L’air salé de ces bouts de terre paradisiaques ne convient peut-être pas à ces fragiles instruments à clavier… A moins que l’établissement des communications téléphoniques avec les réseaux bancaires ne soient aléatoires lorsque l’on est si loin de tout… et surtout des fonctionnaires du ministère des Finances grec qui, c’est bien connu, n’ont pas le pied marin !
Existe-t-il un seul haut responsable à Bruxelles ou à Francfort qui ignore ce que le moins observateur (ou le plus naïf) des touristes ayant effectué un séjour en Grèce connaît par coeur (« with cash, numéro VAT, mit Geld, keine TVA ! ») [« Avec du liquide, pas de TVA ! », NDLR.].

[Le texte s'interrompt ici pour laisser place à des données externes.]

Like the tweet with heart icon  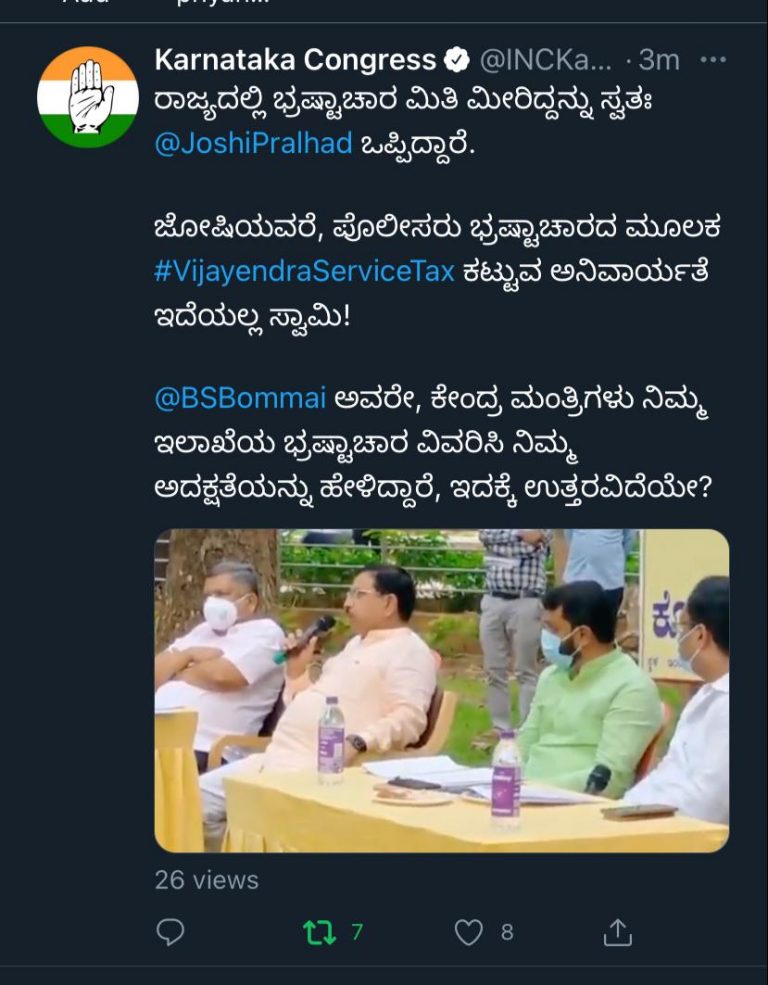pos(468,932)
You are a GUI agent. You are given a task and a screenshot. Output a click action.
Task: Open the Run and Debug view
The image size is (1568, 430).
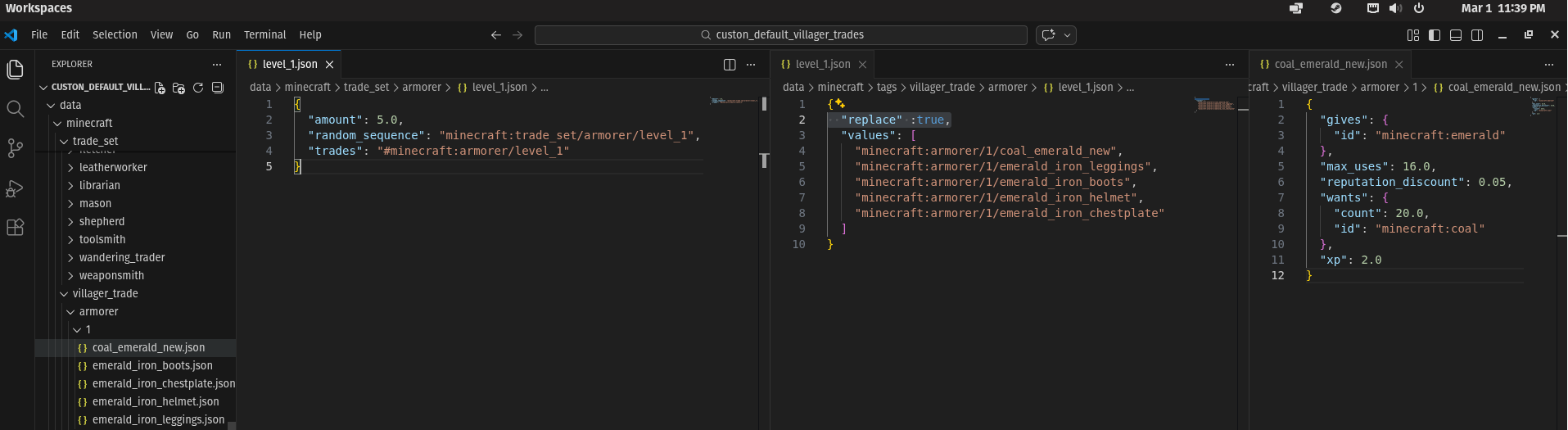[15, 188]
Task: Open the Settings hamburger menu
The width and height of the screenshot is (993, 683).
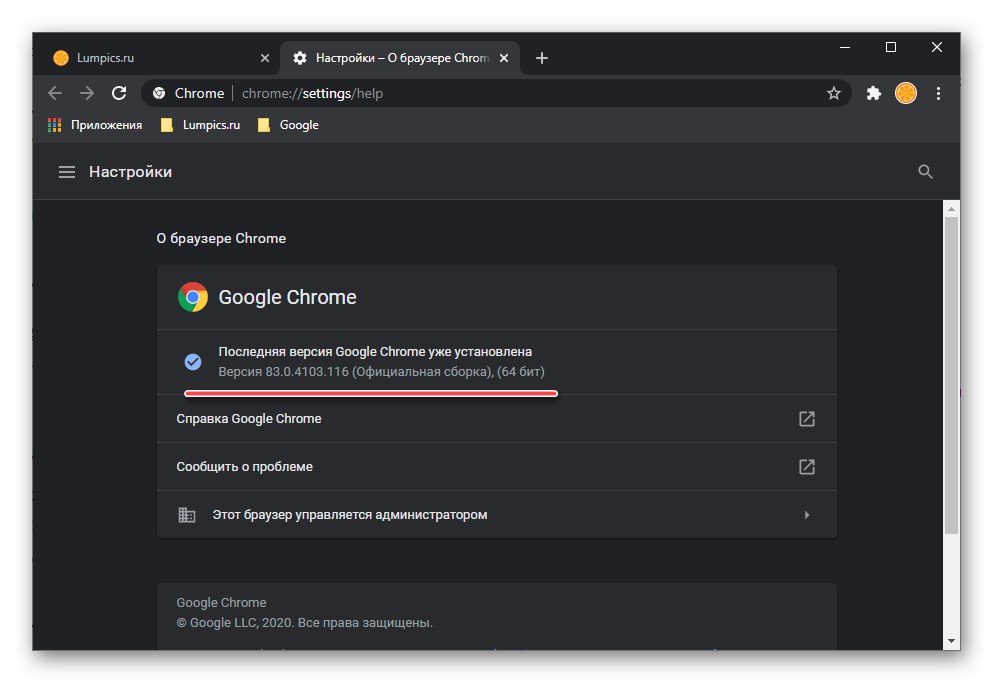Action: tap(67, 171)
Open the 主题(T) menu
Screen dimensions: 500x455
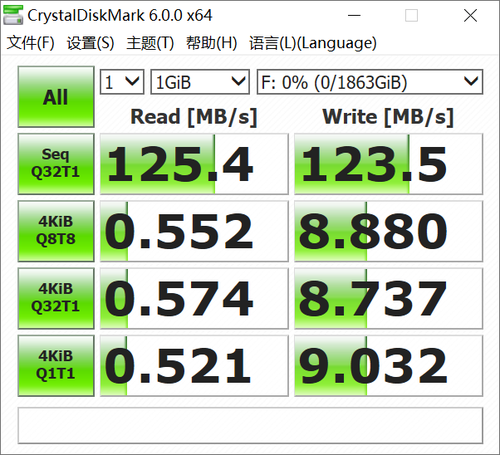[150, 43]
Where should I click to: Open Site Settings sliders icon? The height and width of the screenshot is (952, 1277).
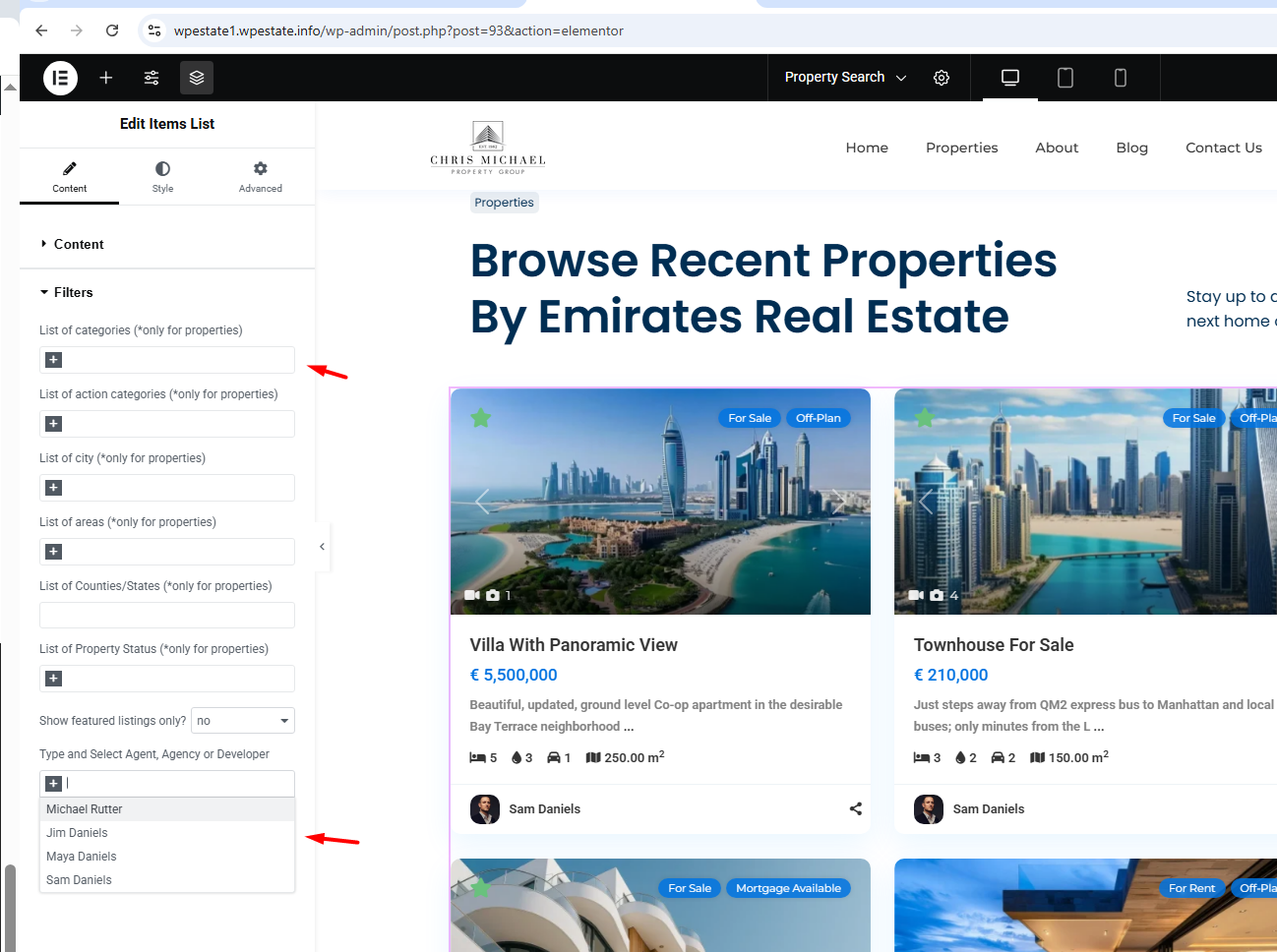point(152,78)
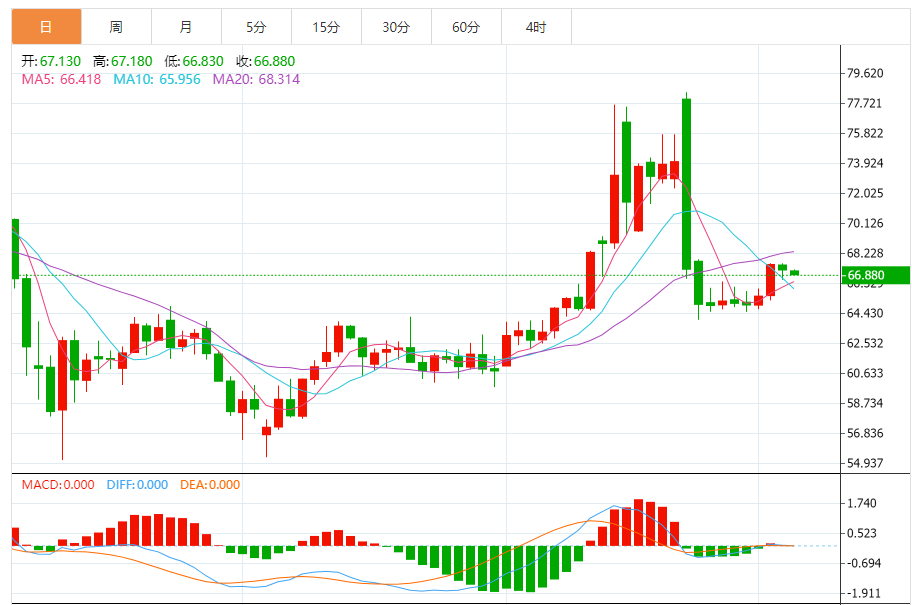This screenshot has height=605, width=912.
Task: Open the 15分 timeframe tab
Action: point(326,27)
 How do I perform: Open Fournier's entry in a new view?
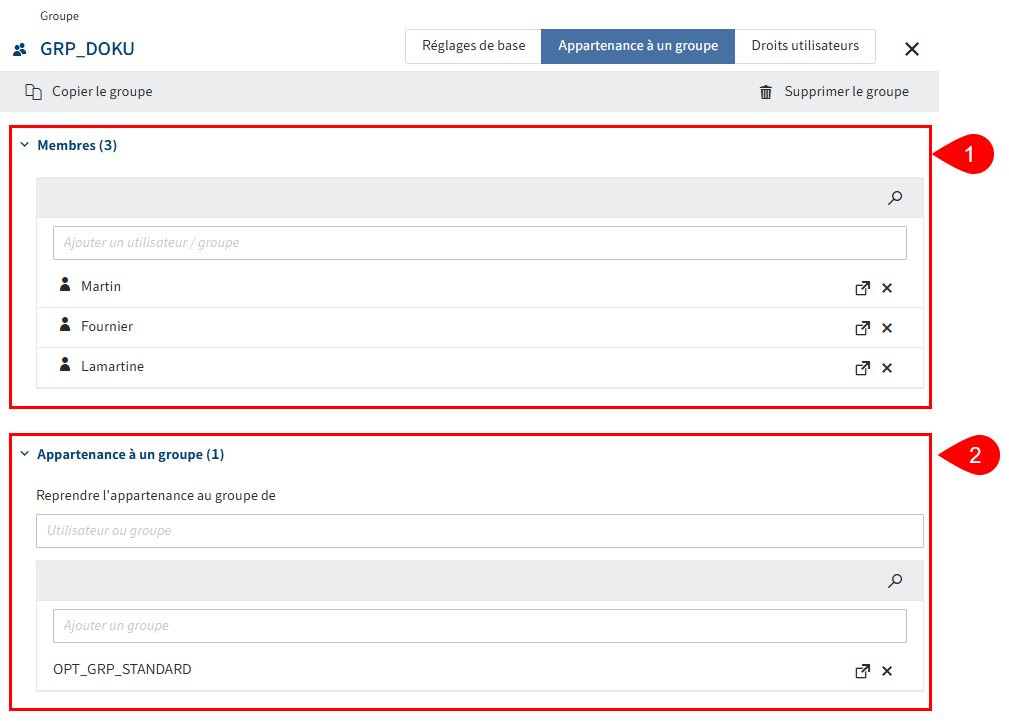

Il ne reste plus aux Grecs qu’à admettre qu’un peu de rigueur germanique ne leur ferait pas de mal… mais je me suis laissé dire que les touristes allemands ne donnent guère le bon exemple, du Parthénon aux côtes du Péloponnèse, en passant par Khos ou Mykonos.
▪ Une des principales actualités du jour provenait hier d’Allemagne. Les investisseurs ont été rassurés d’apprendre le rejet par la cour de justice de Karlsruhe (l’équivalent de notre Conseil constitutionnel) d’une plainte contre le gouvernement d’Angela Merkel pour viol de l’interdiction de venir au secours d’un pays de la Zone euro en difficulté (en vertu de l’article 104 du Traité de Lisbonne qui devient, de facto, caduc).
Preuve que les marchés ne sont plus tout à fait sur la même longueur d’onde que l’ex-patron du MEDEF allemand — qui réclame l’éviction de la Grèce de la Zone euro — la Bourse de Francfort a bondi de 4%.
Le CAC 40 n’était pas en reste. L’indice parisien a terminé au plus haut du jour (+3,63% à 3 073 points) et refranchit le seuil des 3 055 points (support court terme pulvérisé lundi). La Bourse de Milan, potentiellement la plus exposée à un défaut de la Grèce, s’est envolée de 4,3%.
C’est peut-être un indice que le vent est en train de tourner, la spéculation ne trouvant pas non plus de motif d’alimenter la psychose de l’éclatement de la Zone euro avec le satisfécit accordé par le FMI à l’évolution des déficits budgétaires au Portugal et en Irlande.
▪ Wall Street n’avait pas perdu beaucoup de terrain depuis jeudi (moitié moins qu’en Europe, au pire de la séance de mardi). La place américaine donnait le sentiment mercredi soir que le reliquat de pertes pourrait être rapidement effacé. Le Dow Jones grimpait à mi-séance de 2%, le S&P de 2,4% et le Nasdaq de 2,5% à 2 535 points.
Et comme pour avertir les catastrophistes que leurs thèses devront s’appuyer sur de nouveaux éléments concrets, les valeurs refuge ont enregistré d’importants dégagements mercredi. En effet, les taux à 10 ans sont remontés à près de 2% aux Etats-Unis et à 1,920% en Allemagne tandis que l’or subit une rechute de 3% à 1 815 $.